The finding is contained in a review of the Government’s plan to boost numbers of marginalised groups in the higher-education system.
Overall, the report shows significant progress in increasing participation from people with disabilities and from disadvantaged backgrounds at third level.
However, considerable gaps remain, with just 41 Travellers out of a total of about 250,000 people in higher education.
The five-year National Plan for Equity of Access to Higher Education (2015-2019) has set a target of raising the number of Travellers at third level to 80 by next year, but concedes it may be difficult to achieve this.
Elsewhere, there has been strong progress in meeting or exceeding targets with other underrepresented groups.

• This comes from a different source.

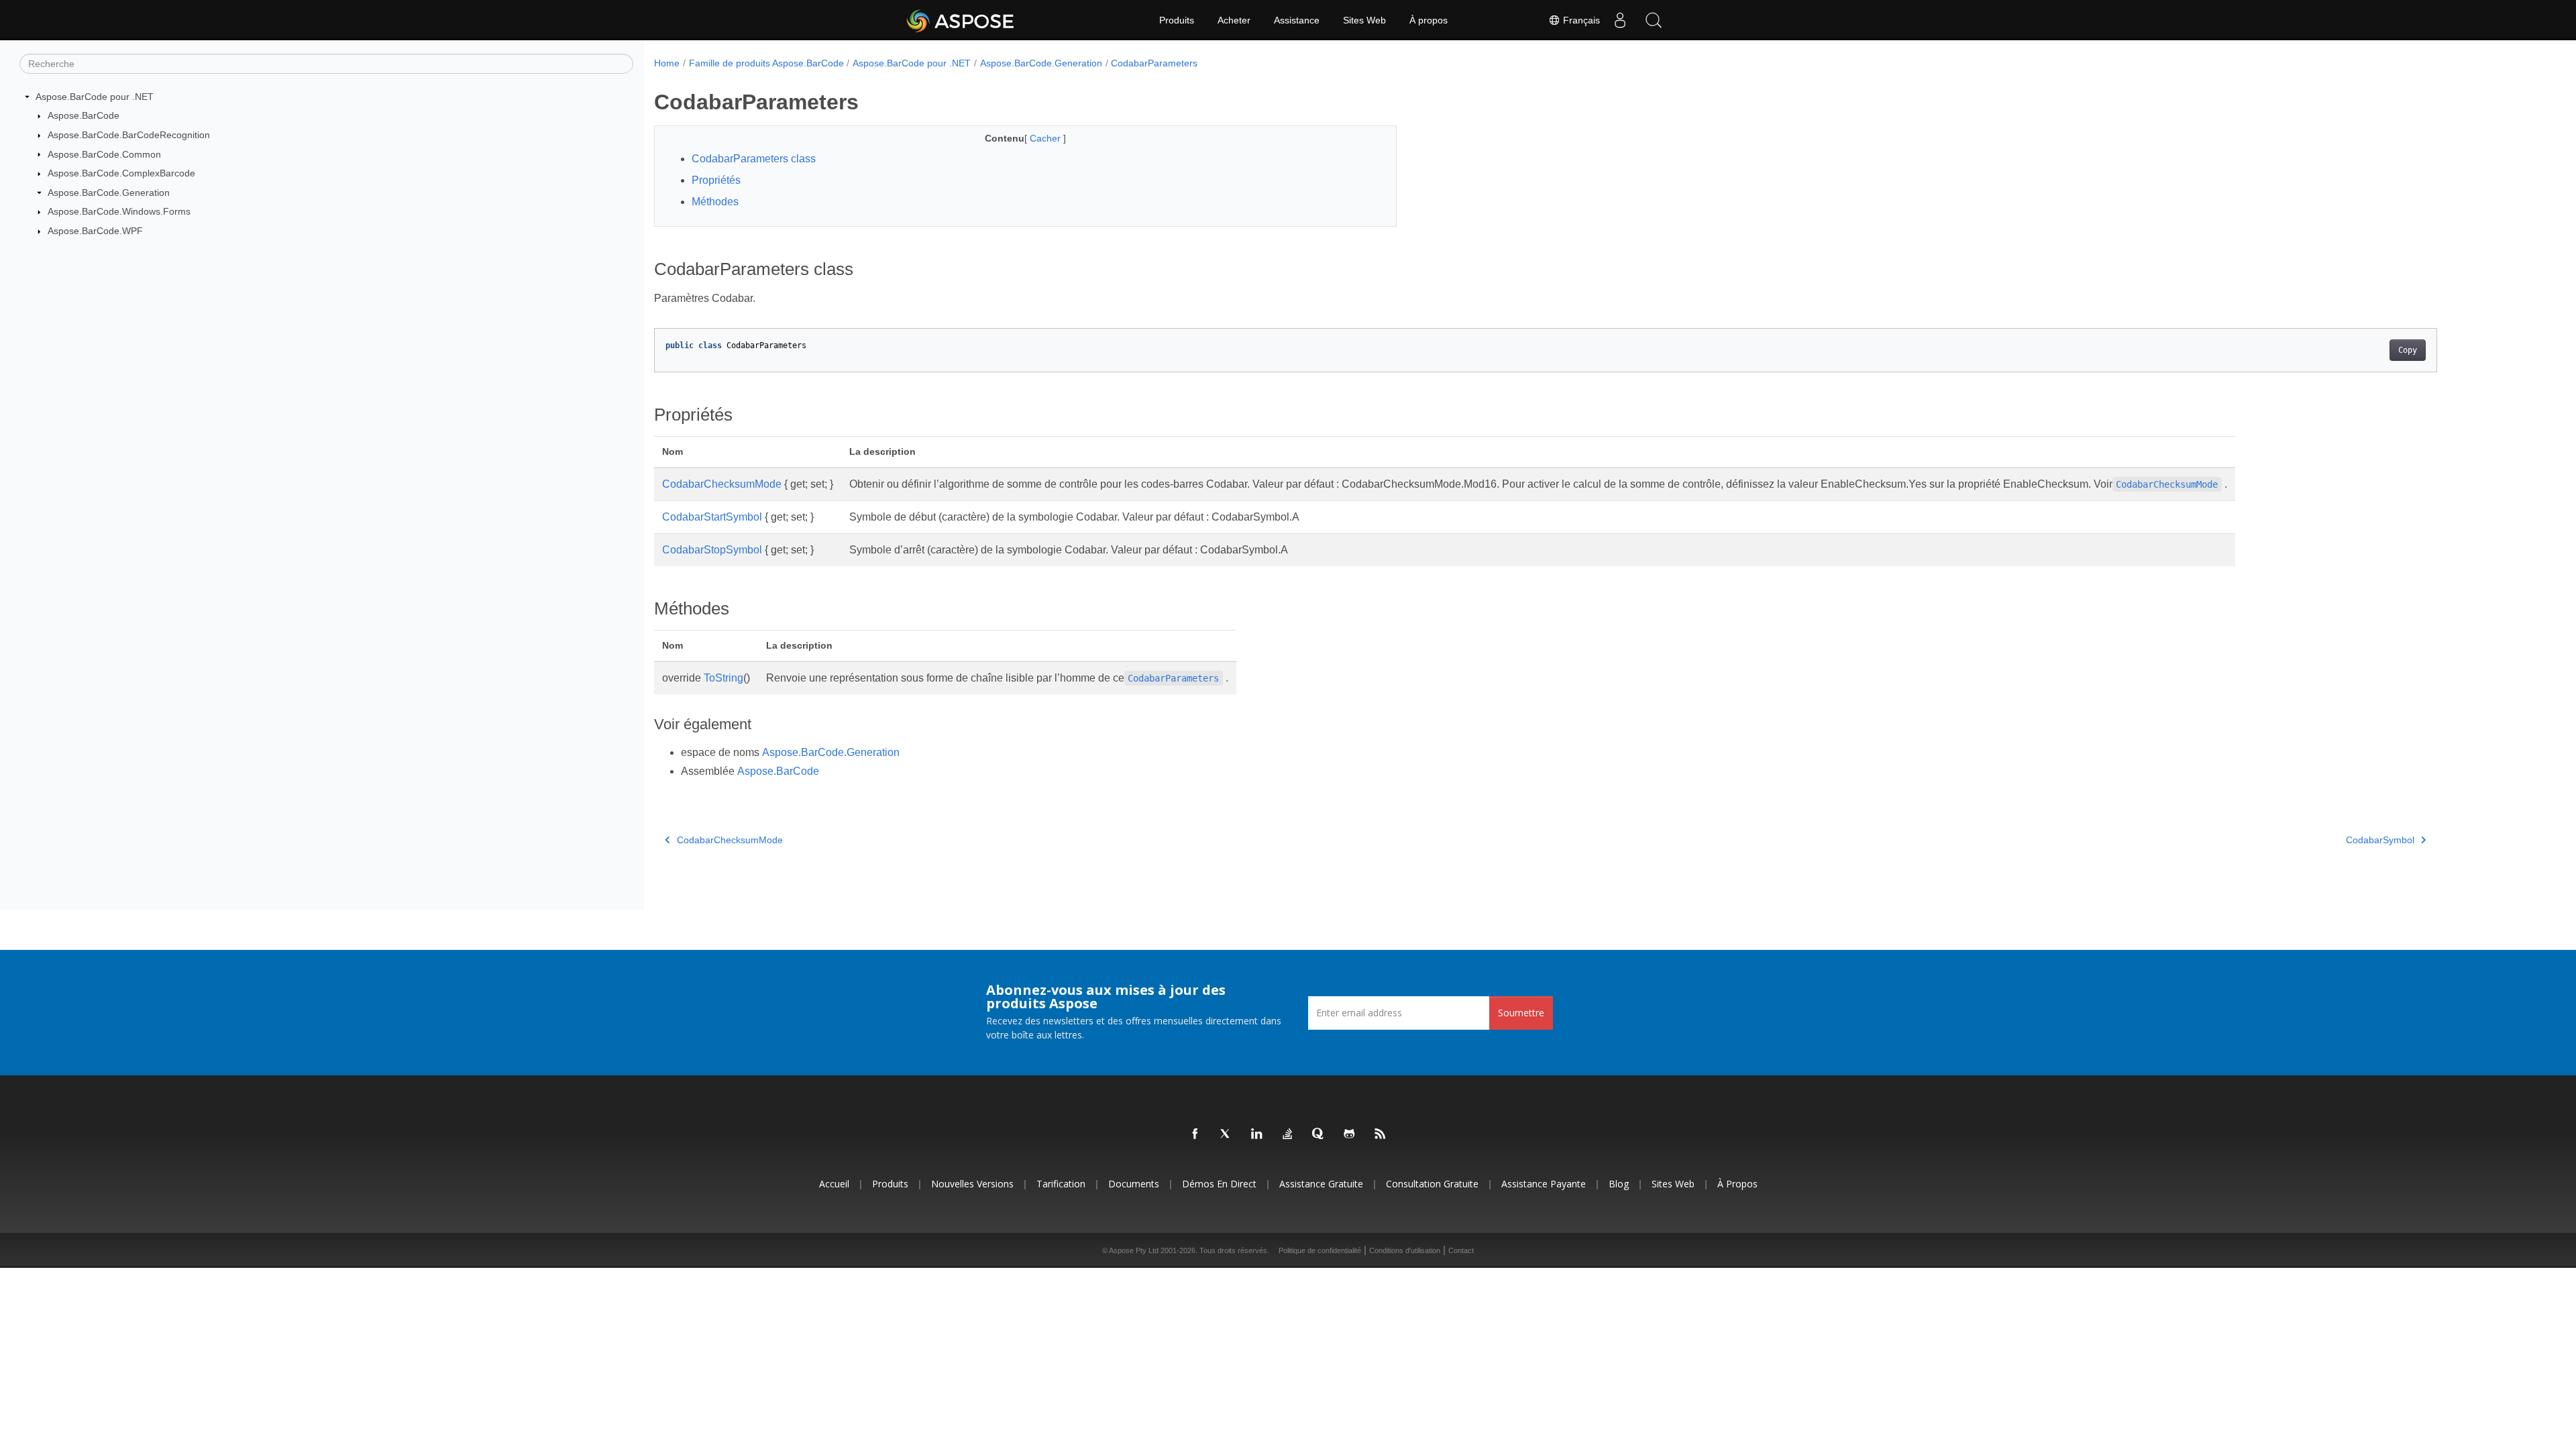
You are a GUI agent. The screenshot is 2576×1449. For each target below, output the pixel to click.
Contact (1461, 1250)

The proportion of students with disabilities has grown from 6 per cent in 2015 to 10 per cent last year. This is well ahead of the 8 per cent target the Government had set for next year.
Similarly, the proportion of students from less well-off “semi/unskilled manual worker groups” has grown from 26 per cent in 2015 to 36 per cent last year. This is also ahead of the Government’s 35 per cent target set for next year.
The proportion of students from the poorest unskilled socioeconomic group has grown at a slower pace, up from 23 per cent to 27 per cent last year.
The number of children from disadvantaged (Deis) schools progressing to third level is also on the rise, up from 12 per cent in 2015 to 13.5 per cent last year.
However, the proportion of mature students in full-time education has fallen, down from 13 per cent in 2015 to 9 per cent last year. This is well off the Government target of 16 per cent.
The plan notes that better employment prospects in the wider economy mean fewer older people are opting to enter higher education.
Overall, there has been a 4 per cent increase in participation rates at third level since 2015, up from 51 per cent to 55 per cent last year.
When broken down by individual counties, participation rates in places such as Dublin, Kilkenny, Roscommon, and Wexford respectively largely mirror the State average increase.
However, counties such as Kerry, Limerick, Offaly and Sligo each returned considerable increases of about 10 per cent.
The report highlights a range of challenges in making further progress, especially in forging stronger pathways from further education and training to higher education.
It also notes that progress has been limited in respect of the development of access and foundation courses.